San Diego de Alcalá iba en un carro adornado con planchas de plata repujada. El Santo, bastante delgado, tenía el busto de marfil de una expresión severa y majestuosa, á pesar del abundante cerquillo rizado como el de los negritos. Su vestido era de raso bordado de oro.
Nuestro venerable padre San Francisco seguía. Después la Virgen, como ayer, sólo que el sacerdote que venía debajo del palio, era esta vez el padre Salví y no el elegante padre Sibyla de modales tan distinguidos. Pero si bien al primero le faltaba hermoso continente, le sobraba unción: tenía las manos juntas en actitud mística, los ojos bajos, y andaba medio encorvado.
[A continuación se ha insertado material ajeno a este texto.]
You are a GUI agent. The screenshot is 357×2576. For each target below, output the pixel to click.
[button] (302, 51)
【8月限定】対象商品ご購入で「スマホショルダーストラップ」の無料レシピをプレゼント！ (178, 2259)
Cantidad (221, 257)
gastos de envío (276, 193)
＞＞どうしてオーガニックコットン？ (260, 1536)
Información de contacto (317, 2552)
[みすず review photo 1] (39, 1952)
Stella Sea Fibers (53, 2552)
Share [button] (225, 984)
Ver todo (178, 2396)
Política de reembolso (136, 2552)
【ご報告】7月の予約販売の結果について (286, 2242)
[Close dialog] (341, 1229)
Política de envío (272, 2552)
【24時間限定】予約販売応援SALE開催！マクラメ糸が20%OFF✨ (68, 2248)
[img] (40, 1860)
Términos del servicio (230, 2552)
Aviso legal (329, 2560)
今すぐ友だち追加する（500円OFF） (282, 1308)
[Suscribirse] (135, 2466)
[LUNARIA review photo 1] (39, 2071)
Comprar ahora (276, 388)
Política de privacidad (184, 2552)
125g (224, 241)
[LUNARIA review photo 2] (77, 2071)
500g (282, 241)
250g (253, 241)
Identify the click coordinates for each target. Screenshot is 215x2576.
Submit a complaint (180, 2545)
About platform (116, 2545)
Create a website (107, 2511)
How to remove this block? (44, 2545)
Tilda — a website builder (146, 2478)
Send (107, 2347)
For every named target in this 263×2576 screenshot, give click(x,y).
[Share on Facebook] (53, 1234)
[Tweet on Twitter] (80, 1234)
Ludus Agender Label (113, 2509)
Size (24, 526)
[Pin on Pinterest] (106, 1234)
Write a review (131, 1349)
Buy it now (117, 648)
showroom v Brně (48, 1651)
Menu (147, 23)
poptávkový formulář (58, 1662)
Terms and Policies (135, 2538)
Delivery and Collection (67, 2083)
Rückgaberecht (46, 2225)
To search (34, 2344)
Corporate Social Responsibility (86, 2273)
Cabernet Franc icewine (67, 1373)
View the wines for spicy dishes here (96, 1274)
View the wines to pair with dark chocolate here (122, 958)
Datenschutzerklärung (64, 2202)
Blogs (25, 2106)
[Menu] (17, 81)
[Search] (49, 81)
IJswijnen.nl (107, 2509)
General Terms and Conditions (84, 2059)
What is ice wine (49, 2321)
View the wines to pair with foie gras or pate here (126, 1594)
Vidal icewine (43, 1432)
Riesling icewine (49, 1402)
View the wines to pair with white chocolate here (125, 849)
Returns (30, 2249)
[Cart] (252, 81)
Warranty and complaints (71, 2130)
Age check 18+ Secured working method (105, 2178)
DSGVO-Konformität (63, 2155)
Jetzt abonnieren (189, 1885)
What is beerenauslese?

Los que llevaban el palio eran los mismos cabezas de barangay, sudando de satisfacción al verse á la vez que semisacristanes, cobradores de tributos, redentores de la humanidad vagabunda y pobre, y por consiguiente Cristos que dan su sangre por los pecados de los otros. El coadjutor, de sobrepelliz, iba de un carro á otro llevando el incensario, con cuyo humo regalaba de tiempo en tiempo el olfato del cura, que entonces se ponía más serio aún y más grave.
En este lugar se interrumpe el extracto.